[BUG] net_device UAF: linkwatch_fire_event() calls dev_hold() after netdev_wait_allrefs() is done

From: Jann Horn
Date: Thu Jan 27 2022 - 20:51:56 EST


Hi!

I stumbled over a (fairly hard to hit, I think?) UAF that can be
triggered through a race condition when a USB network adapter that
uses the driver drivers/net/usb/ax88179_178a.c is disconnected while
ax88179_link_reset() is running (called from usbnet_deferred_kevent(),
running on the system_wq).

The problem is essentially that linkwatch_fire_event(), called by a
workqueue item, calls dev_hold() when the device has already gone
through netdev_wait_allrefs(), meaning dev_hold() has no effect
anymore. That happens with the following stack:

linkwatch_fire_event+0x14b/0x180
netif_carrier_on+0x70/0xc0
ax88179_link_reset+0x2f7/0x490
usbnet_deferred_kevent+0x3b1/0x900
process_one_work+0x91d/0x15d0
worker_thread+0x57b/0x1240
kthread+0x2a5/0x350
ret_from_fork+0x22/0x30

The symptom of this race is that KASAN reports a use-after-free later
on in __linkwatch_run_queue(), because the freed netdev was still
queued up on the lweventlist list. (KASAN report is appended at the
end of this mail.)

Looking through
https://lore.kernel.org/netdev/?q=__linkwatch_run_queue+syzbot , it
looks like syzbot has also found some crashes with the same symptom in
the past?
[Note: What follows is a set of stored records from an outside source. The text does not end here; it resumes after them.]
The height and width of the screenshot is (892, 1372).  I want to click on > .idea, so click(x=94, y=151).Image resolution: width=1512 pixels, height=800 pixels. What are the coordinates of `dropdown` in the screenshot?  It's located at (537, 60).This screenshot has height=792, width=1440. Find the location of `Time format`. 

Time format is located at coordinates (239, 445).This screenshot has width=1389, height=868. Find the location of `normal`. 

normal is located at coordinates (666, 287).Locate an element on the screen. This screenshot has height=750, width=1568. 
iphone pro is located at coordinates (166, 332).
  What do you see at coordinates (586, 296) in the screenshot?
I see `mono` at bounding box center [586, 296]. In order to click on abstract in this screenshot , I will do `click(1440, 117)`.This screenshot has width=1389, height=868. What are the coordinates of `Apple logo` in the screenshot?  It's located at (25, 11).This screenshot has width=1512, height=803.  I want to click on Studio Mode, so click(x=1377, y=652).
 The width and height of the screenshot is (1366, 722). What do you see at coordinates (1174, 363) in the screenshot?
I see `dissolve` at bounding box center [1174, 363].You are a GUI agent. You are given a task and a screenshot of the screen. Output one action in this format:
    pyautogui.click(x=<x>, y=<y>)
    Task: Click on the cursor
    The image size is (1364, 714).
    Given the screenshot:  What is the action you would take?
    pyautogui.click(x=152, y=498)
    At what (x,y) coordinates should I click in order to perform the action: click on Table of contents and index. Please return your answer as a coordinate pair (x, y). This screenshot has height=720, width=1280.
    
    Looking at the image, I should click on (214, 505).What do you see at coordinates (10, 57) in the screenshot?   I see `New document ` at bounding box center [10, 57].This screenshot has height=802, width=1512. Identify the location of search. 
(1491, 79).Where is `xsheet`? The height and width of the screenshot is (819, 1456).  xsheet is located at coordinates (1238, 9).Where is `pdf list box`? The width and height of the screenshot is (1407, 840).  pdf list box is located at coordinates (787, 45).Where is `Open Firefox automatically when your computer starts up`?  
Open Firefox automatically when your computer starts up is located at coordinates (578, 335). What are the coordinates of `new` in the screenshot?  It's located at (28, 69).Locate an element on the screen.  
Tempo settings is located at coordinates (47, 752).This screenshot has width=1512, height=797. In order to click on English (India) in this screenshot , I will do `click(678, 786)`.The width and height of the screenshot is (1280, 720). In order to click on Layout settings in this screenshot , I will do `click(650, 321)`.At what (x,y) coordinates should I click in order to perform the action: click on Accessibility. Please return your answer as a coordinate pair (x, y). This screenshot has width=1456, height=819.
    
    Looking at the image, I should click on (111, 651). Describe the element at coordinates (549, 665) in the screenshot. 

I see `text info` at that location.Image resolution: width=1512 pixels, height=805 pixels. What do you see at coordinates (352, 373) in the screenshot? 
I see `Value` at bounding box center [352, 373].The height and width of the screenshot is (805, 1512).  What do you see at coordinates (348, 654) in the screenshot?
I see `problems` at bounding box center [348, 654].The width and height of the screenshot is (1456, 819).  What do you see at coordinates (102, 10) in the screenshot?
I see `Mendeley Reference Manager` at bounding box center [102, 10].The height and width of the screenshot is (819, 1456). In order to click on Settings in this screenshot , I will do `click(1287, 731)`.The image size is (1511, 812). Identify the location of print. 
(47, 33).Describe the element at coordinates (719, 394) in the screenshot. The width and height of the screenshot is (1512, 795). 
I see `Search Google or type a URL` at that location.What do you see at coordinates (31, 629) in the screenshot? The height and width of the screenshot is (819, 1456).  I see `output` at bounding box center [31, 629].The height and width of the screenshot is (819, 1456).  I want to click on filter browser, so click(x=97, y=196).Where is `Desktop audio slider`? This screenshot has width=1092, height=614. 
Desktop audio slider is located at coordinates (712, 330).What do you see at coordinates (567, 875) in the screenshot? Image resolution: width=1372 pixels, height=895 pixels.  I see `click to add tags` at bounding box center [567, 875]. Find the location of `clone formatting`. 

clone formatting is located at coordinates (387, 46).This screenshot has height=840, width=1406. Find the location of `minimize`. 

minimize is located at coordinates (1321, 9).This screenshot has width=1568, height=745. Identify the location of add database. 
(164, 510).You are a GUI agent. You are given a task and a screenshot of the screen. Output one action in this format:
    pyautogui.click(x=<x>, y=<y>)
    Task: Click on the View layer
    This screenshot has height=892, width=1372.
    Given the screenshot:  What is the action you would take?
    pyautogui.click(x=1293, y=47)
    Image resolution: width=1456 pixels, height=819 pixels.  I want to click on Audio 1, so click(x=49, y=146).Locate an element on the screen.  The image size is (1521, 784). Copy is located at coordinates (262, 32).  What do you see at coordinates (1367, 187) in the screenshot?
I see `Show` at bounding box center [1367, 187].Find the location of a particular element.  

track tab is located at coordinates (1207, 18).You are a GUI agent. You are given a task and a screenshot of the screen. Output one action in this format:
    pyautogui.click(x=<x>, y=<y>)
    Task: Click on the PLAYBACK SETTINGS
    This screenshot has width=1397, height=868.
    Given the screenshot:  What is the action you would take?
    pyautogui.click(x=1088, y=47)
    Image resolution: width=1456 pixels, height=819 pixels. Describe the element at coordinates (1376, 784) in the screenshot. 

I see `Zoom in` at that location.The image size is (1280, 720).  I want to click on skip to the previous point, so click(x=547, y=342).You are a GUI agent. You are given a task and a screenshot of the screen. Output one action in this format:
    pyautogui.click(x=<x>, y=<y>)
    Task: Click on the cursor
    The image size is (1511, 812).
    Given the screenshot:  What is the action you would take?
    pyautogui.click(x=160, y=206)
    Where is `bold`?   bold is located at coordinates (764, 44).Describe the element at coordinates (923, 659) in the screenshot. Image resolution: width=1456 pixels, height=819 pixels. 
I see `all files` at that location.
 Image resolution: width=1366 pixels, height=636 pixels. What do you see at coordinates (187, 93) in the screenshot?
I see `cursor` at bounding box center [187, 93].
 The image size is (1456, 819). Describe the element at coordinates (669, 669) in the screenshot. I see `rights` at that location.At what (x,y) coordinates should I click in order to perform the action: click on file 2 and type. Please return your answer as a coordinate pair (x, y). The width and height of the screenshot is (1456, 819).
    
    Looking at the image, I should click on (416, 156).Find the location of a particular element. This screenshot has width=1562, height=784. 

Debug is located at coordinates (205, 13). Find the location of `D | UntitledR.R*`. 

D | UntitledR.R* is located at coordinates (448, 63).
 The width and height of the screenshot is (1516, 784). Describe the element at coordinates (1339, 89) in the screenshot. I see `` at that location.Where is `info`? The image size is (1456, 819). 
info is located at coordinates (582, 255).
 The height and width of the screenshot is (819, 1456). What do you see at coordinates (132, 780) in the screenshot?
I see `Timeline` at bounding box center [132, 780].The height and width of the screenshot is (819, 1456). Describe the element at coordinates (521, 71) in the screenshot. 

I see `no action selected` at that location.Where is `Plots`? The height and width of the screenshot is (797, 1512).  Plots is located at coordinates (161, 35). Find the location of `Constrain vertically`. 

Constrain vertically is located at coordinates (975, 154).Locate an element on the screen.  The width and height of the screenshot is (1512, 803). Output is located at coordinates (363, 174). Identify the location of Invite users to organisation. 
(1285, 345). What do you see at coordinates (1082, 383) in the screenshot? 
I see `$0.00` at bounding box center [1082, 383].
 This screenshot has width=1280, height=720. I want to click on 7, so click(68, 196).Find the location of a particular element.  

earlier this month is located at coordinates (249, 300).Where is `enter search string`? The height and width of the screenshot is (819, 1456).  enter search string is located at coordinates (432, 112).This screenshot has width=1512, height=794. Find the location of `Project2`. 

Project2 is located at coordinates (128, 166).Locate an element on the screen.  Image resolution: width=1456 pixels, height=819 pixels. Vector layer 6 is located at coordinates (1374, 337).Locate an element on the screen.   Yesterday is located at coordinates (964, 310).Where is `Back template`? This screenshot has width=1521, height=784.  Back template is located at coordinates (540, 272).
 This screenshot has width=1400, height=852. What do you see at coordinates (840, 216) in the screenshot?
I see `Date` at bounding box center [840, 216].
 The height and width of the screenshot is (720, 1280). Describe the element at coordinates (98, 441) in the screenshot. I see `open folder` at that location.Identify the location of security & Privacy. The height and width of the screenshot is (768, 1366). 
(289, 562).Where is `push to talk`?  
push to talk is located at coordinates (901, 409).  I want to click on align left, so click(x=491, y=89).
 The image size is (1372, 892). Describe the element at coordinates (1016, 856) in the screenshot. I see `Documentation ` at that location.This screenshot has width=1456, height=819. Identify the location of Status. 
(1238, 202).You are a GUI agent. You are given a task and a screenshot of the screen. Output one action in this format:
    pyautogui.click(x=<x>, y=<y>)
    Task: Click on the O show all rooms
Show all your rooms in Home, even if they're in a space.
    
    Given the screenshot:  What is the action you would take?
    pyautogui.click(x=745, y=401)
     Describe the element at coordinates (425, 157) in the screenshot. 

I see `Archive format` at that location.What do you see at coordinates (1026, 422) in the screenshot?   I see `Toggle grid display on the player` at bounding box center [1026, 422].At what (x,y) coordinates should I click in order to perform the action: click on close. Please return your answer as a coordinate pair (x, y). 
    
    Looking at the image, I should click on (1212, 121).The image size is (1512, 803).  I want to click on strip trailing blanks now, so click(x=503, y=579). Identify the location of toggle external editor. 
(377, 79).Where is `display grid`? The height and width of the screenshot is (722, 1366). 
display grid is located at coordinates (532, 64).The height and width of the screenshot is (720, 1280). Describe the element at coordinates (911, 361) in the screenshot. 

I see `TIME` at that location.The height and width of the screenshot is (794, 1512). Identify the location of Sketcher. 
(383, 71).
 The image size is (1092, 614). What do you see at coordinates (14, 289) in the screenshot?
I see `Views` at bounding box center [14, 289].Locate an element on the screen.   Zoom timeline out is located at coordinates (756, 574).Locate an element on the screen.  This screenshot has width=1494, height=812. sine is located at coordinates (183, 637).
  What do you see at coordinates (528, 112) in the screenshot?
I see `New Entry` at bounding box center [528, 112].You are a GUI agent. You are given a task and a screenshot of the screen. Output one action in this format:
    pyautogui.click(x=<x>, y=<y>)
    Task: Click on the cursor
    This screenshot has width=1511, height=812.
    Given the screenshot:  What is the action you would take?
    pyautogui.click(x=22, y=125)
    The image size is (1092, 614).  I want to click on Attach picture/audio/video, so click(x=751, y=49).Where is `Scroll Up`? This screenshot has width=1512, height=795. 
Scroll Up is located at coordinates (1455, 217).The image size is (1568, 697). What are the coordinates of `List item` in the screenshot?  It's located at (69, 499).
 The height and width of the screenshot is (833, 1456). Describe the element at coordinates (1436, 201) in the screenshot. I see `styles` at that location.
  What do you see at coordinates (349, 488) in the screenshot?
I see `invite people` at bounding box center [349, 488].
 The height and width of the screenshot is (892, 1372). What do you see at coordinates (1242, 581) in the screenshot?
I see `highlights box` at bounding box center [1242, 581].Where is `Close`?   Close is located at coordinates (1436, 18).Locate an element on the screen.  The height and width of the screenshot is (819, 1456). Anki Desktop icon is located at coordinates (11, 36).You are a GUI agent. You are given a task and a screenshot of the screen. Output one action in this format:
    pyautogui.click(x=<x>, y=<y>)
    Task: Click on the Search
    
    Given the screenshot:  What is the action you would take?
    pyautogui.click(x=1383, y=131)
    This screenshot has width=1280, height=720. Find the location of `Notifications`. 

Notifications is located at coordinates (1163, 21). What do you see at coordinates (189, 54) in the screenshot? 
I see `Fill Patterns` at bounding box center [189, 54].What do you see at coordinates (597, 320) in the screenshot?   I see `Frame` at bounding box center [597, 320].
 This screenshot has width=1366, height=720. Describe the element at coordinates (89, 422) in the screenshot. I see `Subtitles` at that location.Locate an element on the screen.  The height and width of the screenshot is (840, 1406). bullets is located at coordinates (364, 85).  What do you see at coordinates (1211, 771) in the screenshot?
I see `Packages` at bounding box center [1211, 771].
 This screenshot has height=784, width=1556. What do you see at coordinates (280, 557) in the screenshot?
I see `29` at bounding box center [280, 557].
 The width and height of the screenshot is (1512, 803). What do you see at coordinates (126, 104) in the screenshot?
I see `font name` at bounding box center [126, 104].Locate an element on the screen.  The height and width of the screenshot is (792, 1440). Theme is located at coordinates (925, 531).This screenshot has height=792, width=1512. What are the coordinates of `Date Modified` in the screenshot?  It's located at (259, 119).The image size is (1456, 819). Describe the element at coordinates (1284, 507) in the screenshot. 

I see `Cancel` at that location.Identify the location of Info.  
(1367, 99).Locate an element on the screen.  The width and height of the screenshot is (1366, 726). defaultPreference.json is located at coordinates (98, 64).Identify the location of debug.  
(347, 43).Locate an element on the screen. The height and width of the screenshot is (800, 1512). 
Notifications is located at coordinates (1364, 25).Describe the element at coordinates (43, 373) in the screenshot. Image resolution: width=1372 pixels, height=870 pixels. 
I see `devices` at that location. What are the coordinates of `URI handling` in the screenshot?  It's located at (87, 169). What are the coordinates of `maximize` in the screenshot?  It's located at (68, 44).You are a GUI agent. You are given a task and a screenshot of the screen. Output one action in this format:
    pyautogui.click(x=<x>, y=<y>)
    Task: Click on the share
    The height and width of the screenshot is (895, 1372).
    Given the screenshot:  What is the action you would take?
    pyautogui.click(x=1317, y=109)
Though I can't easily tell whether it's actually the same
bug...

The following race between usbnet_deferred_kevent() (running
EVENT_LINK_RESET work) and usbnet_disconnect() triggers the bug:

- USB network adapter notifies about link going up (ax88179_status())
- ax88179_status() -> usbnet_link_change(..., 1, 1) queues
EVENT_LINK_RESET work
- system_wq starts executing EVENT_LINK_RESET work, it runs up to
the call to netif_carrier_on() in ax88179_link_reset()
- USB hub signals that the USB network adapter has been disconnected
- usbnet_disconnect() calls unregister_netdev(),
which goes through netdev_wait_allrefs()
[from this point on, dev_hold() doesn't work anymore]
- EVENT_LINK_RESET work continues, calls
netif_carrier_on()->linkwatch_fire_event()->linkwatch_add_event(),
which does dev_hold() (without effect) and places the device on lweventlist

After that, cleanup continues and the net_device gets freed while its
refcount is elevated.

I'm not sure what the right fix for this is.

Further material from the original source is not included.